Almeno 18 persone sono state uccise e altre 60 sono rimaste ferite in una serie di
attentati che hanno colpito ieri diverse zone dell’Iraq, dalla capitale Baghdad a
Kirkuk, Falluja e Mossul. Proprio da quest’ultima città, nel nord del Paese, decine
di famiglie di cristiani sono fuggite, a seguito di minacce e dopo che negli ultimi
giorni almeno 10 componenti della comunità cristiana locale sono stati assassinati.
Sulla situazione dei cristiani oggi in Iraq, ascoltiamo don Renato Sacco, membro di
Pax Christi, movimento da anni impegnato nel Paese del Golfo: R.
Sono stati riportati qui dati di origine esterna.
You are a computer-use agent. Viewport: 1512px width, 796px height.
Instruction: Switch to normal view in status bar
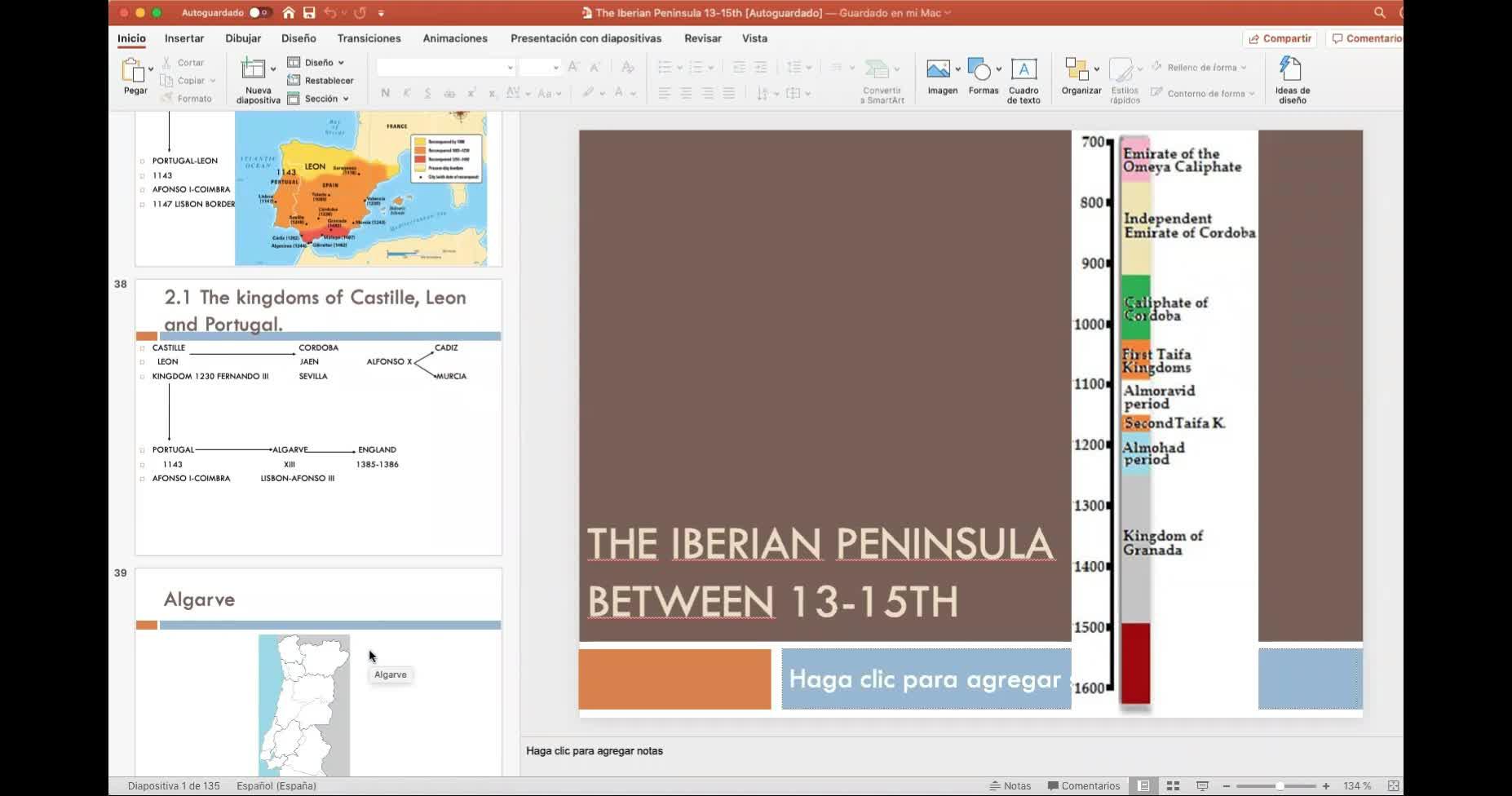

– La situazione di oggi direi che è il peggioramento di quella di ieri: è da mesi,
direi da qualche anno, che la comunità cristiana vive una fatica, una tribolazione,
l’uccisione, qualcuno usa la parola “persecuzione”. I profughi sono tantissimi, e
in alcune zone, come a Mosul, è notizia di questi giorni, i cristiani vengono presi
di mira personalmente e prelevati dalle loro abitazioni e uccisi. Sono il segno –
come era già successo a mons. Rahho, il vescovo di Mosul, lo scorso marzo - di una
situazione tragica dove loro si sentono anche un po’ dimenticati dalla comunità internazionale.
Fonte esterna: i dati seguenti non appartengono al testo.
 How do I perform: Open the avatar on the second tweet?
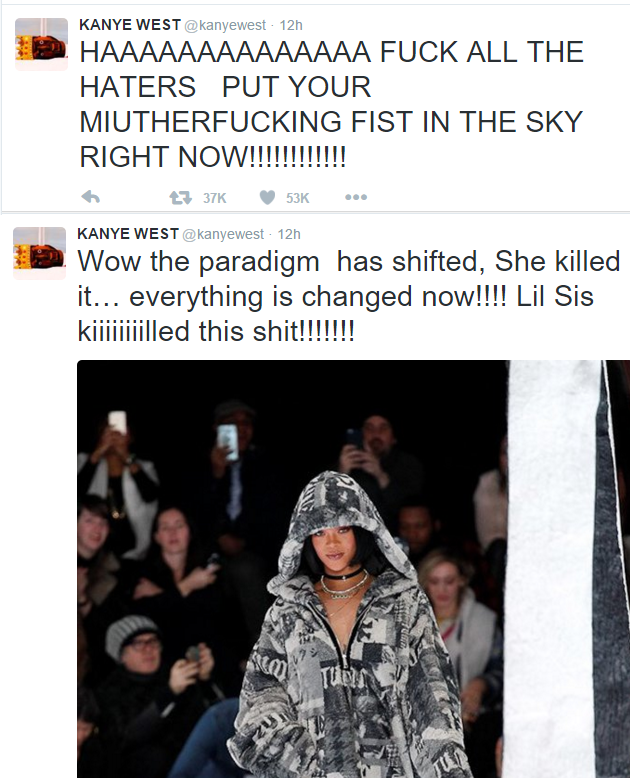[40, 254]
Oggi ci sono diverse voci dall’Iraq che ci chiedono: “Non lasciateci soli”, come mons.
Sako, arcivescovo di Kirkuk, o mons. Warduni, l’ausiliare del Patriarca a Baghdad.
Proprio in questi giorni hanno lanciato appelli al dialogo, ricordandoci che siamo
figli dello stesso Padre e che le religioni sono religioni per la pace, che Dio è
per la pace non per la violenza: un appello quasi disperato.
D.
– Quali sono i nodi centrali della questione?
R.
– Sono da una parte il crescere di una presenza integralista, dovuta – lo dobbiamo
ricordare – alla guerra che ha aperto le frontiere. Quindi, in Iraq ci sono molti
integralisti che sono arrivati da fuori. Si aprono due nervi scoperti che sono la
reintroduzione dell’articolo 50 nella legge elettorale, che dovrebbe non escludere
– come invece sta succedendo – le minoranze, quindi anche la cristiana, dalla rappresentanza
parlamentare. L’altro nodo, ancora più importante, è quello che viene chiamato la
“Piana di Ninive”: cioè un progetto – vista la situazione – di raggruppare tutti i
cristiani in una zona appunto vicino a Mosul, l’antica Ninive. E questo crea molti
problemi, perché è impensabile che i cristiani si chiudano in un ghetto: sono iracheni,
non sono stranieri e quindi hanno diritto a vivere nel loro Paese liberamente.
D.
– Qual è l’appello di "Pax Christi" per non far calare il silenzio sulla dolorosa
vicenda dei cristiani in Iraq e sulle continue violenze, in genere, nel Paese del
Golfo?
R. – Non dimenticare e lavorare incessantemente
per il dialogo, per il dialogo politico, religioso, culturale perché questa è l’unica
prospettiva. Poi, come "Pax Christi", non escludiamo magari nei prossimi mesi anche
di fare una delegazione, una visita per essere ancora più vicini a quelle comunità.